- Your task: Restate each entry word for word, leaving nothing out.

[Data excerpts]
○ ○ ○ ○
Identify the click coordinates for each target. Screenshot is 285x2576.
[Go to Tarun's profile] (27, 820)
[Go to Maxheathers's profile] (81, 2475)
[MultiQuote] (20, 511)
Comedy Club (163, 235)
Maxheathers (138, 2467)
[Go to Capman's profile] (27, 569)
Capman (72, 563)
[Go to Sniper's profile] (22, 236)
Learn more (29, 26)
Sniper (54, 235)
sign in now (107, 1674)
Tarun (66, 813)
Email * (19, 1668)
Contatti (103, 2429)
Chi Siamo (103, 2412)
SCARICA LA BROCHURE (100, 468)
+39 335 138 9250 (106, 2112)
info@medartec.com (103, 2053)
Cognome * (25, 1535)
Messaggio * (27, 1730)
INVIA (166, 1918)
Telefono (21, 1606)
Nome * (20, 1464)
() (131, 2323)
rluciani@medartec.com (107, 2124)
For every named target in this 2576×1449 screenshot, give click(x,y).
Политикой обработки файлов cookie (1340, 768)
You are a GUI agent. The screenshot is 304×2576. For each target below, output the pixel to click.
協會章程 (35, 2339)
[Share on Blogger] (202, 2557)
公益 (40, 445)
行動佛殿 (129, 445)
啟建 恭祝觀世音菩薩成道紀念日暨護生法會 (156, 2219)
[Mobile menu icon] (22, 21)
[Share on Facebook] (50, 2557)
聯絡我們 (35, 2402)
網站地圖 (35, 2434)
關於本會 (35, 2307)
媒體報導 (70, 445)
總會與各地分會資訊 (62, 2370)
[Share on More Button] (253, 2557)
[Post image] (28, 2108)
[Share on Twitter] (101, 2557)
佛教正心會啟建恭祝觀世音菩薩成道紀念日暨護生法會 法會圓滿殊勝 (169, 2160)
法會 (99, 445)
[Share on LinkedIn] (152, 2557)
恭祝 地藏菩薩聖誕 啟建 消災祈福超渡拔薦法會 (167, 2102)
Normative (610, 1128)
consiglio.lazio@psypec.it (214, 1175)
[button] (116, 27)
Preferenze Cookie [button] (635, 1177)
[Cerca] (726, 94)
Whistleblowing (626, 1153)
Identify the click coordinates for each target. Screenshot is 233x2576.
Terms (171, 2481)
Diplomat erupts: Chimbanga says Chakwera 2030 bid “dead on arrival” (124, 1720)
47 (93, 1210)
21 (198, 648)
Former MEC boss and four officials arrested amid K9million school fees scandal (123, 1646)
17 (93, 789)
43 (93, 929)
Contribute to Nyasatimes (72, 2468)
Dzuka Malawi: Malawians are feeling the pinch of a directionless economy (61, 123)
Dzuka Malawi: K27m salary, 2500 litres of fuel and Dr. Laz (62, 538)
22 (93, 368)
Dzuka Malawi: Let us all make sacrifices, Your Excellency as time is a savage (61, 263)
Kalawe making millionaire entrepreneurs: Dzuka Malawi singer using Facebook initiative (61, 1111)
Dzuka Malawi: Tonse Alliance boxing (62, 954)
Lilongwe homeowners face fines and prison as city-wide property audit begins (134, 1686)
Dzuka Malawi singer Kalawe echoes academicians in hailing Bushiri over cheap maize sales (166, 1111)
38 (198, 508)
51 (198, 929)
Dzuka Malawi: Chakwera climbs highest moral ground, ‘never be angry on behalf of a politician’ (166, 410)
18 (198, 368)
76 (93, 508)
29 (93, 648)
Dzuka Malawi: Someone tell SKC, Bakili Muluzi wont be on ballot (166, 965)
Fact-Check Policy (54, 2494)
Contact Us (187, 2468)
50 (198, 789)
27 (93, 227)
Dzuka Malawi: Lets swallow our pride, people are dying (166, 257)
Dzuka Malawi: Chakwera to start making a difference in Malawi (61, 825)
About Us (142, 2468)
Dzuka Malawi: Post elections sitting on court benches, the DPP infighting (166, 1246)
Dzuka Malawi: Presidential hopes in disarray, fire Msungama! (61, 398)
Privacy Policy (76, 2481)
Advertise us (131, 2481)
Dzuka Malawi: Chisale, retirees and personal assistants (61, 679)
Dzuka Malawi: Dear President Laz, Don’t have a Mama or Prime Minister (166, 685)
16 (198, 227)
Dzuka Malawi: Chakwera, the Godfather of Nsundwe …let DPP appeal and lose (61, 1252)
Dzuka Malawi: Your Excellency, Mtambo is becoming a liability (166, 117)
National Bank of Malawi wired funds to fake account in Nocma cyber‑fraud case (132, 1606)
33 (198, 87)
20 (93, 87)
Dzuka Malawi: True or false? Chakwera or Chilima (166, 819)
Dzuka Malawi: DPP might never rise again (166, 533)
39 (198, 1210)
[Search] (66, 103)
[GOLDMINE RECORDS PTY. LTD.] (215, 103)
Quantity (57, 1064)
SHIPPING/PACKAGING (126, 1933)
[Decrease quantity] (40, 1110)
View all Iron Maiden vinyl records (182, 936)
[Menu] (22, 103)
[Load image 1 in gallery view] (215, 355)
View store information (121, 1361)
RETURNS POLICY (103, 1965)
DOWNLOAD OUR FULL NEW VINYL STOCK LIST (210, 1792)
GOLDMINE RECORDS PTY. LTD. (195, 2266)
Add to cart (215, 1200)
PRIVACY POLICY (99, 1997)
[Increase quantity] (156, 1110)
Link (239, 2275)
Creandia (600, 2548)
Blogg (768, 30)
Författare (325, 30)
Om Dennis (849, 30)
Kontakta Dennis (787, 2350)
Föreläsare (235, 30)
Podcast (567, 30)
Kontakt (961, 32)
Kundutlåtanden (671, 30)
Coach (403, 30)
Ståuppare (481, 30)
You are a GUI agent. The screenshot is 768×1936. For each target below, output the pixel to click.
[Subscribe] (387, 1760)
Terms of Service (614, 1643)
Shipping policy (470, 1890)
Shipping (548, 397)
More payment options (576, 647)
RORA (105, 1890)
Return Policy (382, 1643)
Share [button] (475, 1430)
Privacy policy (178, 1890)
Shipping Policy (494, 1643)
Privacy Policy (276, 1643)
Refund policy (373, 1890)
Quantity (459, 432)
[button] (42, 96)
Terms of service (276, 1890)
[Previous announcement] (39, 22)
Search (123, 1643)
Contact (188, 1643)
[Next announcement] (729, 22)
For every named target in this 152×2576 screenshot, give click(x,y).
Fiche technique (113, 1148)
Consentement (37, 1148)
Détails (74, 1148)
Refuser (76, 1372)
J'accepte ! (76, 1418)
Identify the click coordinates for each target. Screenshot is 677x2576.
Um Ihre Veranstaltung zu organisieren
○ ○ ○ ○
- Written solution:
Identify the click coordinates for each target. Screenshot is 285x2576.
[Go to Tarun's profile] (27, 820)
[Go to Maxheathers's profile] (81, 2475)
[MultiQuote] (20, 511)
Comedy Club (163, 235)
Maxheathers (138, 2467)
[Go to Capman's profile] (27, 569)
Capman (72, 563)
[Go to Sniper's profile] (22, 236)
Learn more (29, 26)
Sniper (54, 235)
sign in now (107, 1674)
Tarun (66, 813)
Email * (19, 1668)
Contatti (103, 2429)
Chi Siamo (103, 2412)
SCARICA LA BROCHURE (100, 468)
+39 335 138 9250 (106, 2112)
info@medartec.com (103, 2053)
Cognome * (25, 1535)
Messaggio * (27, 1730)
INVIA (166, 1918)
Telefono (21, 1606)
Nome * (20, 1464)
() (131, 2323)
rluciani@medartec.com (107, 2124)
For every named target in this 2576×1449 screenshot, give click(x,y).
Политикой обработки файлов cookie (1340, 768)
You are a GUI agent. The screenshot is 304×2576. For each target below, output the pixel to click.
協會章程 (35, 2339)
[Share on Blogger] (202, 2557)
公益 (40, 445)
行動佛殿 (129, 445)
啟建 恭祝觀世音菩薩成道紀念日暨護生法會 (156, 2219)
[Mobile menu icon] (22, 21)
[Share on Facebook] (50, 2557)
聯絡我們 (35, 2402)
網站地圖 (35, 2434)
關於本會 (35, 2307)
媒體報導 (70, 445)
總會與各地分會資訊 (62, 2370)
[Share on More Button] (253, 2557)
[Post image] (28, 2108)
[Share on Twitter] (101, 2557)
佛教正心會啟建恭祝觀世音菩薩成道紀念日暨護生法會 法會圓滿殊勝 (169, 2160)
法會 (99, 445)
[Share on LinkedIn] (152, 2557)
恭祝 地藏菩薩聖誕 啟建 消災祈福超渡拔薦法會 (167, 2102)
Normative (610, 1128)
consiglio.lazio@psypec.it (214, 1175)
[button] (116, 27)
Preferenze Cookie [button] (635, 1177)
[Cerca] (726, 94)
Whistleblowing (626, 1153)
Identify the click coordinates for each target. Screenshot is 233x2576.
Terms (171, 2481)
Diplomat erupts: Chimbanga says Chakwera 2030 bid “dead on arrival” (124, 1720)
47 (93, 1210)
21 (198, 648)
Former MEC boss and four officials arrested amid K9million school fees scandal (123, 1646)
17 (93, 789)
43 (93, 929)
Contribute to Nyasatimes (72, 2468)
Dzuka Malawi: Malawians are feeling the pinch of a directionless economy (61, 123)
Dzuka Malawi: K27m salary, 2500 litres of fuel and Dr. Laz (62, 538)
22 (93, 368)
Dzuka Malawi: Let us all make sacrifices, Your Excellency as time is a savage (61, 263)
Kalawe making millionaire entrepreneurs: Dzuka Malawi singer using Facebook initiative (61, 1111)
Dzuka Malawi: Tonse Alliance boxing (62, 954)
Lilongwe homeowners face fines and prison as city-wide property audit begins (134, 1686)
Dzuka Malawi singer Kalawe echoes academicians in hailing Bushiri over cheap maize sales (166, 1111)
38 (198, 508)
51 (198, 929)
Dzuka Malawi: Chakwera climbs highest moral ground, ‘never be angry on behalf of a politician’ (166, 410)
18 (198, 368)
76 (93, 508)
29 (93, 648)
Dzuka Malawi: Someone tell SKC, Bakili Muluzi wont be on ballot (166, 965)
Fact-Check Policy (54, 2494)
Contact Us (187, 2468)
50 (198, 789)
27 (93, 227)
Dzuka Malawi: Lets swallow our pride, people are dying (166, 257)
Dzuka Malawi: Chakwera to start making a difference in Malawi (61, 825)
About Us (142, 2468)
Dzuka Malawi: Post elections sitting on court benches, the DPP infighting (166, 1246)
Dzuka Malawi: Presidential hopes in disarray, fire Msungama! (61, 398)
Privacy Policy (76, 2481)
Advertise us (131, 2481)
Dzuka Malawi: Chisale, retirees and personal assistants (61, 679)
Dzuka Malawi: Dear President Laz, Don’t have a Mama or Prime Minister (166, 685)
16 (198, 227)
Dzuka Malawi: Chakwera, the Godfather of Nsundwe …let DPP appeal and lose (61, 1252)
Dzuka Malawi: Your Excellency, Mtambo is becoming a liability (166, 117)
National Bank of Malawi wired funds to fake account in Nocma cyber‑fraud case (132, 1606)
33 (198, 87)
20 (93, 87)
Dzuka Malawi: True or false? Chakwera or Chilima (166, 819)
Dzuka Malawi: DPP might never rise again (166, 533)
39 (198, 1210)
[Search] (66, 103)
[GOLDMINE RECORDS PTY. LTD.] (215, 103)
Quantity (57, 1064)
SHIPPING/PACKAGING (126, 1933)
[Decrease quantity] (40, 1110)
View all Iron Maiden vinyl records (182, 936)
[Menu] (22, 103)
[Load image 1 in gallery view] (215, 355)
View store information (121, 1361)
RETURNS POLICY (103, 1965)
DOWNLOAD OUR FULL NEW VINYL STOCK LIST (210, 1792)
GOLDMINE RECORDS PTY. LTD. (195, 2266)
Add to cart (215, 1200)
PRIVACY POLICY (99, 1997)
[Increase quantity] (156, 1110)
Link (239, 2275)
Creandia (600, 2548)
Blogg (768, 30)
Författare (325, 30)
Om Dennis (849, 30)
Kontakta Dennis (787, 2350)
Föreläsare (235, 30)
Podcast (567, 30)
Kontakt (961, 32)
Kundutlåtanden (671, 30)
Coach (403, 30)
Ståuppare (481, 30)
You are a GUI agent. The screenshot is 768×1936. For each target below, output the pixel to click.
[Subscribe] (387, 1760)
Terms of Service (614, 1643)
Shipping policy (470, 1890)
Shipping (548, 397)
More payment options (576, 647)
RORA (105, 1890)
Return Policy (382, 1643)
Share [button] (475, 1430)
Privacy policy (178, 1890)
Shipping Policy (494, 1643)
Privacy Policy (276, 1643)
Refund policy (373, 1890)
Quantity (459, 432)
[button] (42, 96)
Terms of service (276, 1890)
[Previous announcement] (39, 22)
Search (123, 1643)
Contact (188, 1643)
[Next announcement] (729, 22)
For every named target in this 152×2576 screenshot, give click(x,y).
Fiche technique (113, 1148)
Consentement (37, 1148)
Détails (74, 1148)
Refuser (76, 1372)
J'accepte ! (76, 1418)
Identify the click coordinates for each target. Screenshot is 677x2576.
Um Ihre Veranstaltung zu organisieren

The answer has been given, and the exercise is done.